Results from Experiment 4A (Figure 2D) showed a significant difference in precision based on the mean compared to the precision based on the probed interval: p = 0.02, F1,18 = 6.02. There was no significant effect of cueing: p = 0.065, F2,36 = 2.95 but a marginally significant interaction between response strategy and cue type: p = 0.057, F2,36 = 3.11. These data are in agreement with corresponding results from Experiment 1 (for 5–10% jitter condition) and suggest that listeners were actually responding based on the probed interval and taking the average of all intervals does not confer any significant behavioral advantage. The responses based on mean for the neutral trials were lower than the precision based on the probed interval but not significantly different: p = 0.11, t = 1.77, df = 9, r = 0.51.
Similar to Experiment 2 (only the 50–55% jitter condition), Experiment 4B with irregular sequences (50–55% jitter) revealed no significant difference in performance based on the two response strategies (Figure 2E): p = 0.21, F1,18 = 1.68.
Control Task Analysis
A control analysis was performed to assess whether there was any change in reaction times across the different blocks. This is important to confirm whether listeners’ response times were consistent across blocks and contribute a fixed percentage of (motor) variance that was removed by subtracting the median reaction times (see Materials and Methods).
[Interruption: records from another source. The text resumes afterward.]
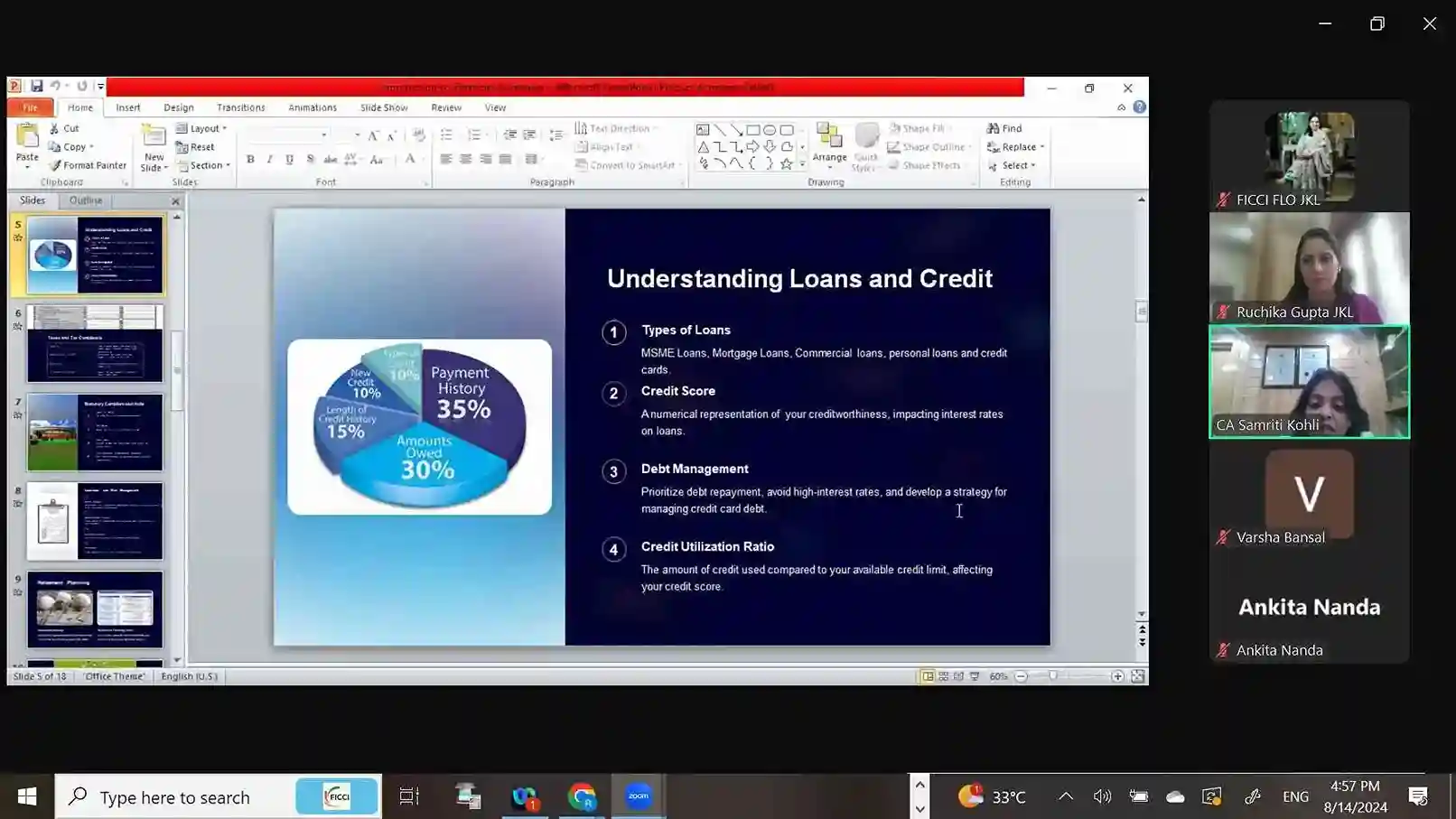The width and height of the screenshot is (1456, 819).
Task: Click the Format Painter tool
Action: coord(89,165)
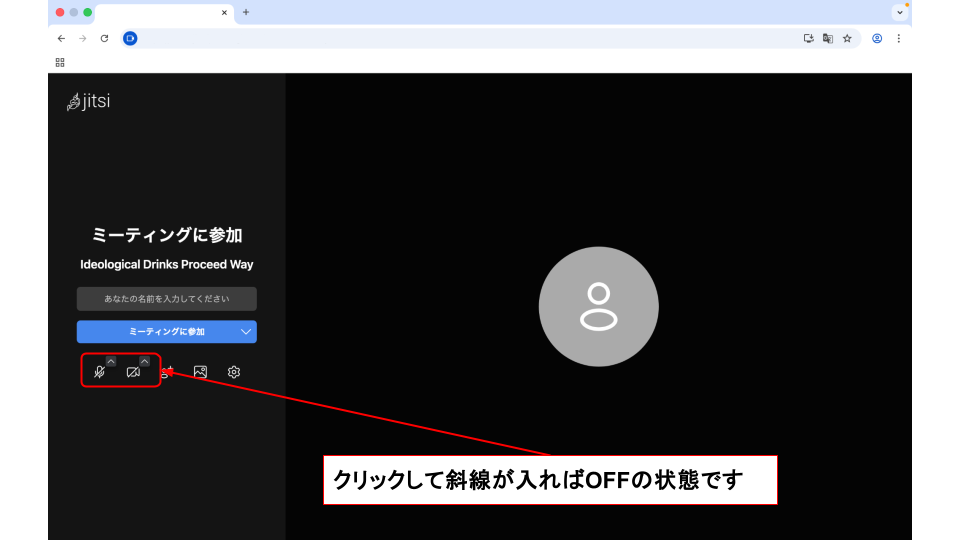Open join options dropdown arrow on blue button
The width and height of the screenshot is (960, 540).
(x=246, y=331)
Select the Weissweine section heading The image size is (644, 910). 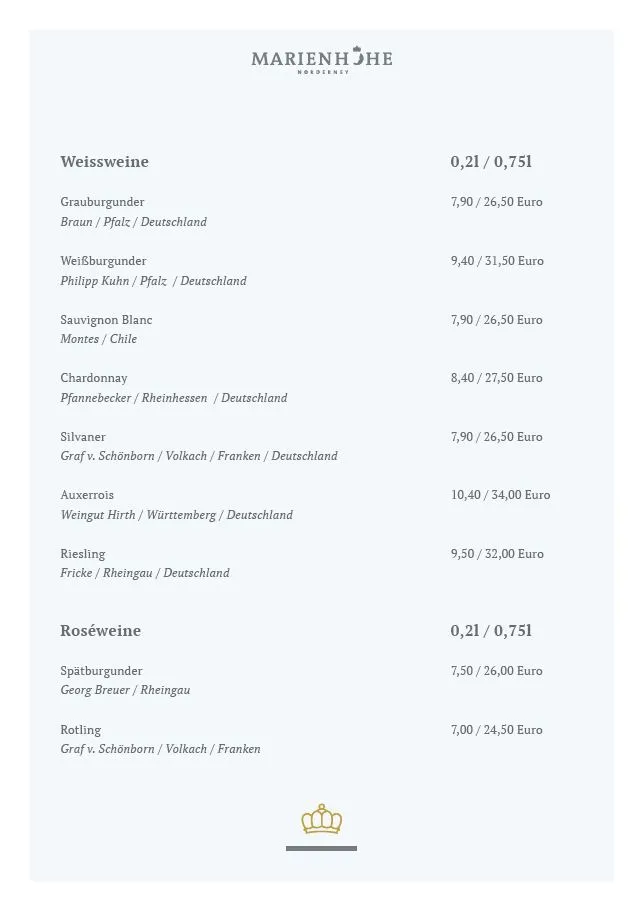pyautogui.click(x=104, y=162)
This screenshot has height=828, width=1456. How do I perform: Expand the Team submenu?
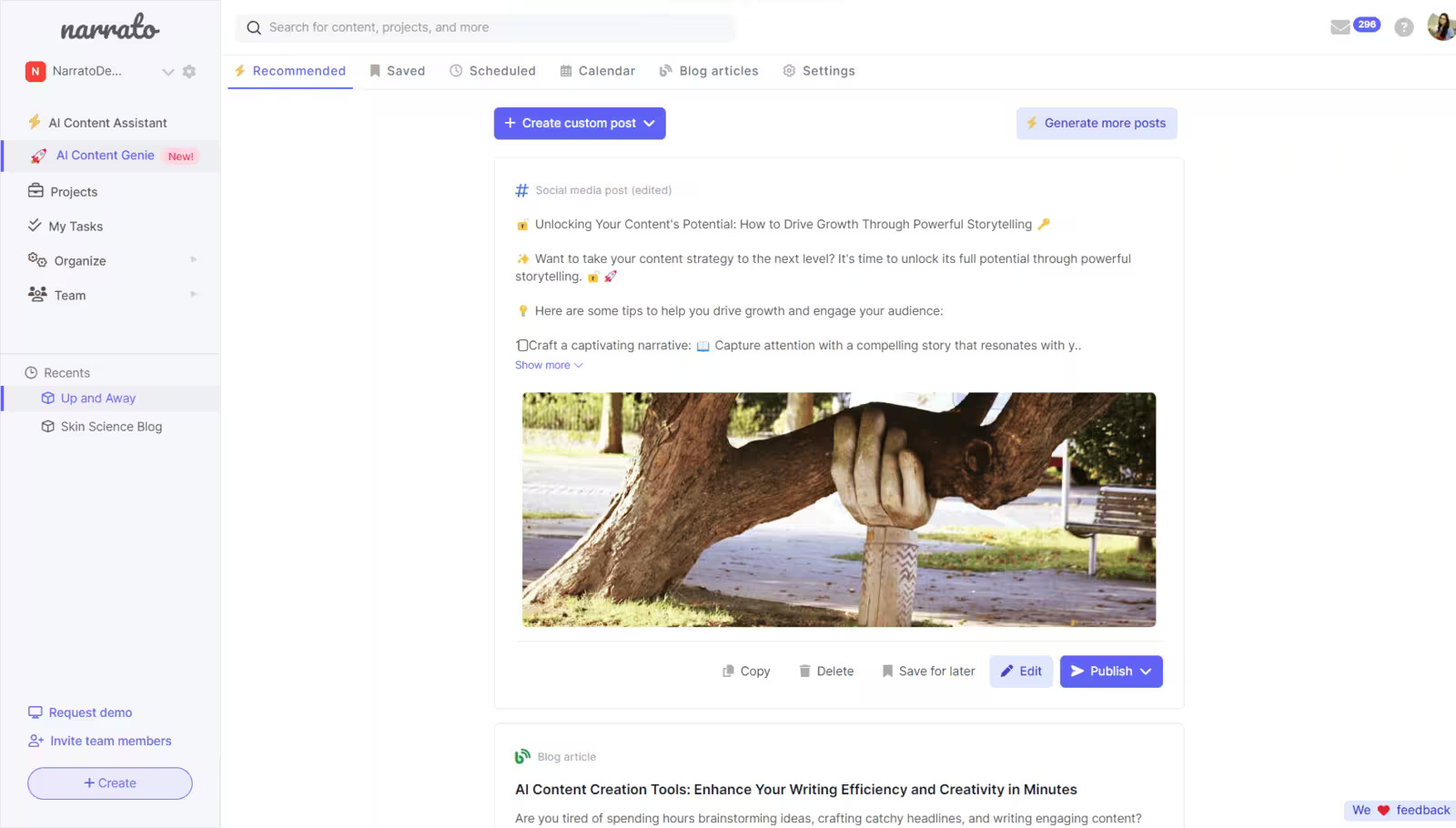click(x=193, y=295)
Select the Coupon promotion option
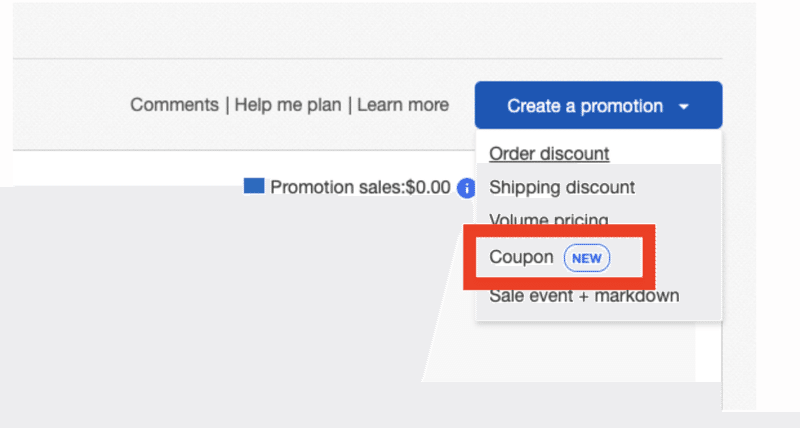Image resolution: width=800 pixels, height=428 pixels. coord(549,258)
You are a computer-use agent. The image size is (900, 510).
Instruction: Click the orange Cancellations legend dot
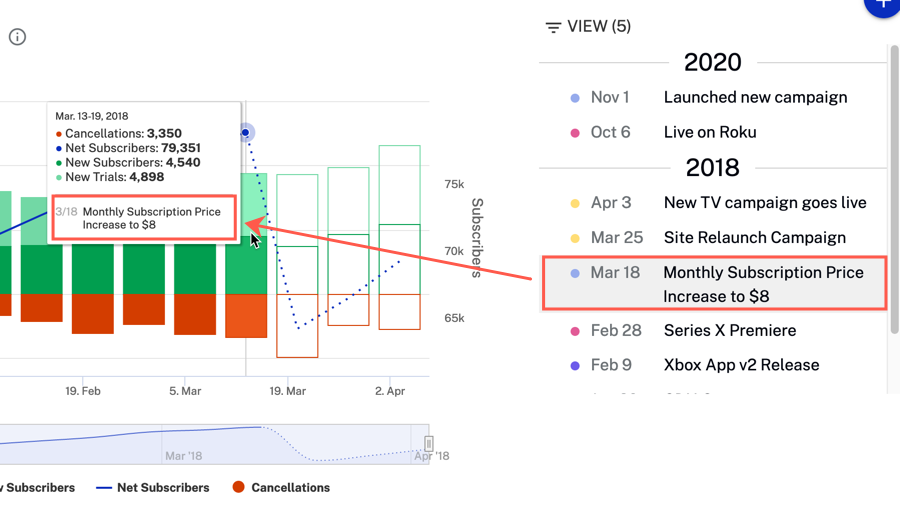pyautogui.click(x=238, y=487)
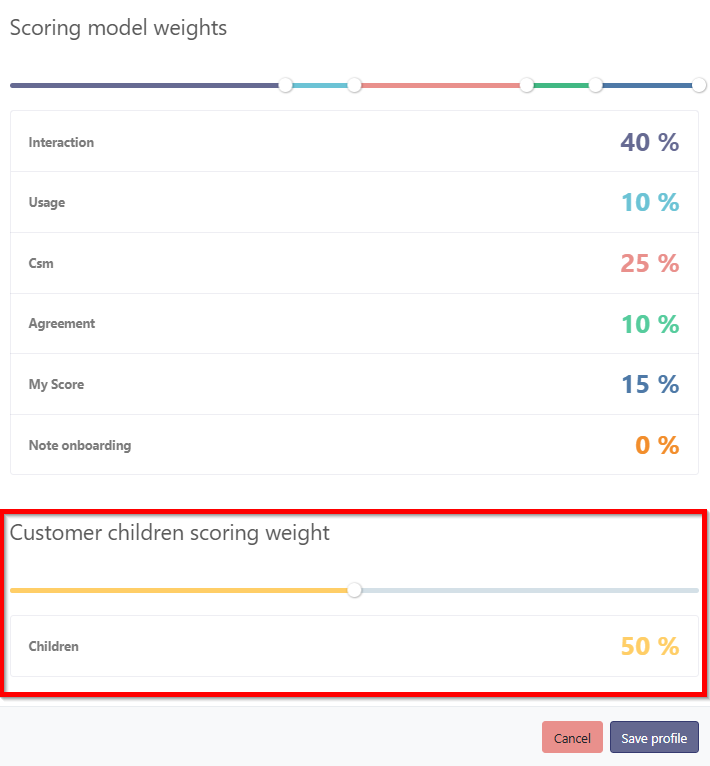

An ANOVA with session as the between-subject variable showed no significant effect of session for any of the experiments: p = 0.99, F4,42 = 0.05, η2 = 0.004 (Experiment 1); p = 0.90, F4,45 = 0.27, η2 = 0.02 (Experiment 2); p = 0.75, F = 0.41, η2 = 0.04 (Experiment 3); p = 0.28, F = 1.31, η2 = 0.10 (Experiment 4A); and p = 0.92, F = 0.16, η2 = 0.01 (Experiment 4B).
We designed a novel paradigm to examine memory for time as a function of key temporal and cognitive factors such as temporal structure, interval size, working memory load, and attention. We found that temporal memory decays with the temporal regularity of the sequences. Secondly, time matching performance is better for sub-second vs. supra-second intervals. Thirdly, temporal memory decays with increasing number of intervals in the sequence which supports the predictions of a resource model of working memory where increasing number of items can be encoded into memory but at the cost of decreasing fidelity or precision. Lastly, cueing attention to time intervals in either a regular or irregular sequence did not significantly improve memory performance. We discuss the significance of these results with particular emphasis on implications for models of timing and working memory.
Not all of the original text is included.